Abstract

Weathered chromitite layers from the Lower Group (LG) and Middle Group (MG) of the Bushveld Complex in South Africa are mined for chromite but have the potential to be processed for platinum-group elements (PGE) as a by-product. However, recovery rates of PGE from weathered PGE ores are apparently low because of the supergene redistribution of PGE. Thus, understanding the processes that are responsible for PGE mobilization during weathering processes is useful to assess the PGE potential in weathered chromitites.

In this study the distribution of platinum (Pt) and palladium (Pd) in soil samples from the LG and MG chromitites of the Thaba Mine (western Bushveld Complex) is investigated, with a special focus on the influence of organic matter on Pt and Pd mobilization. For this purpose, the soil samples were treated with different chemical digestion methods (aqua regia digestion and total digestion), and the Pt and Pd concentrations in humic and fulvic acids extracted from the soils were determined.

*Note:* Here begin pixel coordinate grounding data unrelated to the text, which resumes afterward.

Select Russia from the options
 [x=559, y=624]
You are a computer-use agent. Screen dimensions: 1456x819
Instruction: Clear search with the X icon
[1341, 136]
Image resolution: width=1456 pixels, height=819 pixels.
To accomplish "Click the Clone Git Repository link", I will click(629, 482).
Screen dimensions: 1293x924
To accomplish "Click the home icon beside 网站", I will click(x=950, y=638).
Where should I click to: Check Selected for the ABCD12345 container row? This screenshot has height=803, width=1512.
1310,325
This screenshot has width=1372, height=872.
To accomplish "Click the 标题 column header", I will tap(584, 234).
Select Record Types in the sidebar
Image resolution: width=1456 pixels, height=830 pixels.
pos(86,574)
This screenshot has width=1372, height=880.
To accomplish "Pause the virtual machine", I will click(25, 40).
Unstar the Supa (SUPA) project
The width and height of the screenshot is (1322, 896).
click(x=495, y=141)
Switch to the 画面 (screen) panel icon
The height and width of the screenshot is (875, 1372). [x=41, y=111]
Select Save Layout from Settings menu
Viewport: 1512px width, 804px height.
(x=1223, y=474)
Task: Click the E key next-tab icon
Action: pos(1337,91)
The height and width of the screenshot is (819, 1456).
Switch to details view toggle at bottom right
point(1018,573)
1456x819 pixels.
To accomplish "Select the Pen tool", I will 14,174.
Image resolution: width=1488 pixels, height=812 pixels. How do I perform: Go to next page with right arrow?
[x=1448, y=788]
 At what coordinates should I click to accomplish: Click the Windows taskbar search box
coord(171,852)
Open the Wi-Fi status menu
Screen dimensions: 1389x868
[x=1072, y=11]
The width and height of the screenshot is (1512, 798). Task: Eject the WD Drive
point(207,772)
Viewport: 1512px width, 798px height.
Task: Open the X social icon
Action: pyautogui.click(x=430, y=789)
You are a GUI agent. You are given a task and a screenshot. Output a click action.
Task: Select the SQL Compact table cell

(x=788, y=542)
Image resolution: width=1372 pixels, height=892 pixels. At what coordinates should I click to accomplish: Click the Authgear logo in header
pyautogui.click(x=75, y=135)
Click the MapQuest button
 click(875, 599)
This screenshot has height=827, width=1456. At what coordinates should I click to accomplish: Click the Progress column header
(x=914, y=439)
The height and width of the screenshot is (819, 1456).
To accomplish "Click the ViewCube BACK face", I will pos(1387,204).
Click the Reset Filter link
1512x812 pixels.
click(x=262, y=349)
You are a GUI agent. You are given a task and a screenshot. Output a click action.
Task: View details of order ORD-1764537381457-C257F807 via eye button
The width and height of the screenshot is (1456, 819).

The average total Pt and Pd concentrations of the soil samples (integrated over the whole soil horizons) are up to 62 ng/g and 128 ng/g, respectively, and their concentrations increase towards the topsoil. The humic acid extracts contain up to 0.04 ng/g Pt and up to 6.78 ng/g Pd and the fulvic acid extracts contain up to 0.16 ng/g Pt and up to 2.72 ng/g Pd. Up to 1% of the total Pt present in the soil is bound to fulvic acids, whereas up to 7% Pd is bound to humic acids. Palladium is mobilized equally by humic and fulvic acids, whereas the transport of Pt occurs preferentially by fulvic acids, indicating a higher mobility of Pd compared to Pt under supergene conditions during soil formation.